Сенечка давно уже отвык делить людей на дурных и хороших, на добрых и злых. Все они в его глазах равны, все живут для себя.
Идет Сенечка по улице, а мальчишки, прячась за плетень, горланят с надсадой: «Сенечка Бергал, шел по улке да моргал! Сенечка Бергал, глаз на кустике продрал». Или, пробираясь за деревней, натолкнется на играющую молодежь, а девки прыснут в сторону и все охают пока не скроется из виду: «Напужал, окаянный! Думала, черт»… А другая над ней шутит: «Хошь, сосватаю?».
— Оборони господь!
Сенечка молча пройдет, не оглянется, не вздрогнет, только в сердце станет больше одной капелькой яда. Копит его Сенечка, бережно носит, будто казну дорогую, уже много-много накопилось.

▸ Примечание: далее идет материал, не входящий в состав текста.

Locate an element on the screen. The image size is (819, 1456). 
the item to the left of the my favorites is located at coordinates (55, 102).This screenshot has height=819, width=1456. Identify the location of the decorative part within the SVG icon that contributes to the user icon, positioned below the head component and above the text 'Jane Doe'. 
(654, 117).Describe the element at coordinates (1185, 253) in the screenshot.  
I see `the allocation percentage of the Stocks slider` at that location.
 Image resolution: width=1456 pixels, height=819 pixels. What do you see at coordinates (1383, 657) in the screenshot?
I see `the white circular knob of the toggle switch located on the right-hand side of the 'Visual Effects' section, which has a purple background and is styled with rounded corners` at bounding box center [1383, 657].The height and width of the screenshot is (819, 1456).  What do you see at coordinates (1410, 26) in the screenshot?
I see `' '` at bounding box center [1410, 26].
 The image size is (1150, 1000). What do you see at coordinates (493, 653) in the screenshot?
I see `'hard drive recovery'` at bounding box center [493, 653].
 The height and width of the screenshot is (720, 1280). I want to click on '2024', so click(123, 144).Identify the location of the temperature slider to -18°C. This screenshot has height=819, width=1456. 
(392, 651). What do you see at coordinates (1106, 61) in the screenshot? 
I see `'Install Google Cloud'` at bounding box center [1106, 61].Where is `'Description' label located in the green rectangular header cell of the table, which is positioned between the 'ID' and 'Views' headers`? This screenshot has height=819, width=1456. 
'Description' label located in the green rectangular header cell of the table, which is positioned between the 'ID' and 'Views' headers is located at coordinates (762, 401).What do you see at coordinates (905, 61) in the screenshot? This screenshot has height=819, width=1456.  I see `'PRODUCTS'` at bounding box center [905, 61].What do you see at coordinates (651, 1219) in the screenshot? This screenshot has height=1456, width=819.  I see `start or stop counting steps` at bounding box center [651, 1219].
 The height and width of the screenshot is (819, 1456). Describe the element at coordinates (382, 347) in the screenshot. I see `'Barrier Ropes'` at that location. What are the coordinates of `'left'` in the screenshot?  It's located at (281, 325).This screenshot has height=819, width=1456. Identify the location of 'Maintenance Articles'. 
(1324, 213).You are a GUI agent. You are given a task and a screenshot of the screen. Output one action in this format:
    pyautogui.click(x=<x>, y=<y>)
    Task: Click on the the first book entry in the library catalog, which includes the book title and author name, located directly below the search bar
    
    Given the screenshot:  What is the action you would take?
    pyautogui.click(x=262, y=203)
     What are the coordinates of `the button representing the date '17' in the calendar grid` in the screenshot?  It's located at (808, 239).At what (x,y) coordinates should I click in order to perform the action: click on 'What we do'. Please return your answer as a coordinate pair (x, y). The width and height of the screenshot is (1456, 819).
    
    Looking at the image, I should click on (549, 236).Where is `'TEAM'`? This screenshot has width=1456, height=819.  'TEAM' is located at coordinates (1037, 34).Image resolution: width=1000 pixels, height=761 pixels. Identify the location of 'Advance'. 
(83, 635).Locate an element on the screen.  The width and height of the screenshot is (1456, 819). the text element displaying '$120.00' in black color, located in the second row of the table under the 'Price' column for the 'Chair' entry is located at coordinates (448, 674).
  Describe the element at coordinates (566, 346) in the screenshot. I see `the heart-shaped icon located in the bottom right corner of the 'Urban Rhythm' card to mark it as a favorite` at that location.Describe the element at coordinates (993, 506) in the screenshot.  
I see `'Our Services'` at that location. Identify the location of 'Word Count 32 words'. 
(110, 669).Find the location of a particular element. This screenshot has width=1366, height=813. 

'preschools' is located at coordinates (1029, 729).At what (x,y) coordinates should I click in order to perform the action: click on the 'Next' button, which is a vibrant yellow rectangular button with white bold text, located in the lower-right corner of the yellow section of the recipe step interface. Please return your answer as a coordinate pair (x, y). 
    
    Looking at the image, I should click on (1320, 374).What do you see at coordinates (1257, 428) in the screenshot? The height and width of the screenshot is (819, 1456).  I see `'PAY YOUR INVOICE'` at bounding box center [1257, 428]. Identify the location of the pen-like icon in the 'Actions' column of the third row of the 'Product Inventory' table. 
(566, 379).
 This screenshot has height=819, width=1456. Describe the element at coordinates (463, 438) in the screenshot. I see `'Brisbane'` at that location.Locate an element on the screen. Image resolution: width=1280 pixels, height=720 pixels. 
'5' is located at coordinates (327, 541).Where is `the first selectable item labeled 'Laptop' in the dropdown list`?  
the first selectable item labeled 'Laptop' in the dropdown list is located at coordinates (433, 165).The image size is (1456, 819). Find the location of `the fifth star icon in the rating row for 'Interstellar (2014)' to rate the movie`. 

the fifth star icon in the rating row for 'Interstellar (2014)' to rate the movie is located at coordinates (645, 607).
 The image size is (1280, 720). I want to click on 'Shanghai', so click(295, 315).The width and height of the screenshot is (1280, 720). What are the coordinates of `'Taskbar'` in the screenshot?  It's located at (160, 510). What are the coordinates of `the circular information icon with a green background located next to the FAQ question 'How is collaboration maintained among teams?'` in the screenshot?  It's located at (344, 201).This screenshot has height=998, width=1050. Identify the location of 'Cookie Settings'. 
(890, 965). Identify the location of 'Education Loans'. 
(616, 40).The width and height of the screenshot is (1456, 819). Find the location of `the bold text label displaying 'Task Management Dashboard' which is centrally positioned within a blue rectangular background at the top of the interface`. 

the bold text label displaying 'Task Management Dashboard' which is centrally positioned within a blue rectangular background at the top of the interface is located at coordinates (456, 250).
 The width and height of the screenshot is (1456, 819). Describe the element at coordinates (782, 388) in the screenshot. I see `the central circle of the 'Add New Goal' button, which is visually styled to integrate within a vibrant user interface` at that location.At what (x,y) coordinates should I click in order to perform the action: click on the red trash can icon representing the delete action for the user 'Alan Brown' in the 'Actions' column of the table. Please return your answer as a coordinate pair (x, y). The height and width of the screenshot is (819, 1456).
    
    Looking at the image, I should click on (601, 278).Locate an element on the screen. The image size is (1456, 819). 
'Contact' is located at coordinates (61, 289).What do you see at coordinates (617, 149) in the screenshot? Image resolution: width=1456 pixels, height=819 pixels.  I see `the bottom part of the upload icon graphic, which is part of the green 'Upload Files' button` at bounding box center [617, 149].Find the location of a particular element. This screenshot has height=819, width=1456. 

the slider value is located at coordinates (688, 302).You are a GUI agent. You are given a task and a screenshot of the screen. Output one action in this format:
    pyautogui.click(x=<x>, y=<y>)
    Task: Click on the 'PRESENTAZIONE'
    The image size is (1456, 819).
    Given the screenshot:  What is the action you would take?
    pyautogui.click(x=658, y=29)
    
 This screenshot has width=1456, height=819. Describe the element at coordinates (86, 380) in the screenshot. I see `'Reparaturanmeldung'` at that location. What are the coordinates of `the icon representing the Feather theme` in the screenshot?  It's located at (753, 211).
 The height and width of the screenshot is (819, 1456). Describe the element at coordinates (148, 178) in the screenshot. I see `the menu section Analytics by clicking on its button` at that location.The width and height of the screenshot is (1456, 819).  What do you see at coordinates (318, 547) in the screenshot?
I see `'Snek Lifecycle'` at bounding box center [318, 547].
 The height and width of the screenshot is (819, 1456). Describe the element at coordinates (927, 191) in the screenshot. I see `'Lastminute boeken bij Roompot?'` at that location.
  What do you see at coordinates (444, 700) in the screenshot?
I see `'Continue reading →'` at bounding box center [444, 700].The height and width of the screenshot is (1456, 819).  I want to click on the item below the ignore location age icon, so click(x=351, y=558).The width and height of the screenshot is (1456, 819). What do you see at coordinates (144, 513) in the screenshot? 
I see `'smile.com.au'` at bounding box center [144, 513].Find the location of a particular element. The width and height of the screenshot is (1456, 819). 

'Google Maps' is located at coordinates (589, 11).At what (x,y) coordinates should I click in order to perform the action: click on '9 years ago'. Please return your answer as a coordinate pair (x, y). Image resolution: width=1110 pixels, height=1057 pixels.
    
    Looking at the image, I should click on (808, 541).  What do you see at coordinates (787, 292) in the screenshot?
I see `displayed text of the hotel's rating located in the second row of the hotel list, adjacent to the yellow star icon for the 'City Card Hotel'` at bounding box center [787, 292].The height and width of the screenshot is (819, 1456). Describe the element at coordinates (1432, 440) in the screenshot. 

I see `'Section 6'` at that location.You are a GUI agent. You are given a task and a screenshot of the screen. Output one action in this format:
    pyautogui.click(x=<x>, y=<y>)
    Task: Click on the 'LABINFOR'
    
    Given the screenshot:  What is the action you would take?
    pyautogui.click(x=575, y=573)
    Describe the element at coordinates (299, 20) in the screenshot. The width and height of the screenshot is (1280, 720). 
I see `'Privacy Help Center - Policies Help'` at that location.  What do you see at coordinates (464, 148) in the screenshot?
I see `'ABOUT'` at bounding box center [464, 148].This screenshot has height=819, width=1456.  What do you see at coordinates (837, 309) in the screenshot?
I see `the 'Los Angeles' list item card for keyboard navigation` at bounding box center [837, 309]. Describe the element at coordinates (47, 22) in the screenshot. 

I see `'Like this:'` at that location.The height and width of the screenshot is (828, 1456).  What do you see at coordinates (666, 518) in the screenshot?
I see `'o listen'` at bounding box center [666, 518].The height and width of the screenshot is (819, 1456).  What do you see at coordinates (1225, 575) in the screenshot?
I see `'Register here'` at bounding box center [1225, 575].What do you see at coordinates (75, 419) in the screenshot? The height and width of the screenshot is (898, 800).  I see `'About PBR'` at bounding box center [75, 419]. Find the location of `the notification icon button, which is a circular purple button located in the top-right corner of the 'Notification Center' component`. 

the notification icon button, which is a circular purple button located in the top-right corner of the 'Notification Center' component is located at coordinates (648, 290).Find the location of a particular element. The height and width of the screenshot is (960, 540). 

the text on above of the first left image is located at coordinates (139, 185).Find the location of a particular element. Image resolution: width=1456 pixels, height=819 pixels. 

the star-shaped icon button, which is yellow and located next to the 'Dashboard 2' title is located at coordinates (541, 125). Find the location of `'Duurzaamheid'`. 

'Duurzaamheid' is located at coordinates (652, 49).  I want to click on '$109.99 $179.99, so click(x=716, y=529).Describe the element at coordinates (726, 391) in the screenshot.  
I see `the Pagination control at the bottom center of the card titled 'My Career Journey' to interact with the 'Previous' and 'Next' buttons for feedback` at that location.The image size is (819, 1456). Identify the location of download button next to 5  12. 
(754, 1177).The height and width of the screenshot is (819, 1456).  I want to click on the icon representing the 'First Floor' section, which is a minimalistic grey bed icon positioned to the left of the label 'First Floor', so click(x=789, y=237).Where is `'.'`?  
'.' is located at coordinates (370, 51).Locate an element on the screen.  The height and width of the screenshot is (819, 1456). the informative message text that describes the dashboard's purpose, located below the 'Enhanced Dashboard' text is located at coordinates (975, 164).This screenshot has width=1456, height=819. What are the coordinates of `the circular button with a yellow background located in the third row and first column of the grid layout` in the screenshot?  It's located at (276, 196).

В темные зимние ночи, когда, задувши сальную светильню, лежит Сенечка на нарах под овчиной, грудь теснит и давит страшной тяжестью. И кажется ему, что скоро сбросит он проклятый камень, встанет во весь рост, здоровый, красивый и сильный, а камень с грохотом рухнет в долину и раздавит деревнюшку вместе с сытыми мужиками, краснощекими бабами, со скотом и со всем.
Жизнь идет отдельно от людей. И те, что внизу под ногами, и те, что в таких же деревнюшках, городах и заводах за туманным хребтом, все они, как муравьи: нагребли свои кучи, натаскали сору-мусору, кровью да слезами его полили. От рожденья до могилы копошатся в своих кучах: одни голодают и дохнут, тогда как другие стоят над ними с толстыми ременными кнутами. А лица у этих — широкие, красные, рубаха без пуговки, точь-в-точь как у заводского палача Емельяна Игнатыча. Мир-то большой — не окинешь глазом с самого высокого белка, а земля вся складками, с высоты посмотришь — будто море волнуется, и в каждой складке — люди. Душно там стало Бергалу, омерзели люди. С горы теперь смотрит на них и смеется. А умрет — назовут эту гору Сенечкиной, как назвали уже много по имени таких же скрытников. Гора, темная, большая, поросла до снегов непроезжими лесами, вся изрыта падями. Избушка Сенечки приткнулась одним боком к оголенному граниту, и не видно ее. Выйдет Сенечка к обрыву, взглянет на пол, на деревню, и тошно станет, как вспомнит, что опять надо идти за хлебом. А деревня-то лучше других: все отбойный народ, каждый сквозь огонь прошел. Да уж начали корни пускать, по-мужицки жить хочется: где ни ходят, ни ищут, а назад вернутся.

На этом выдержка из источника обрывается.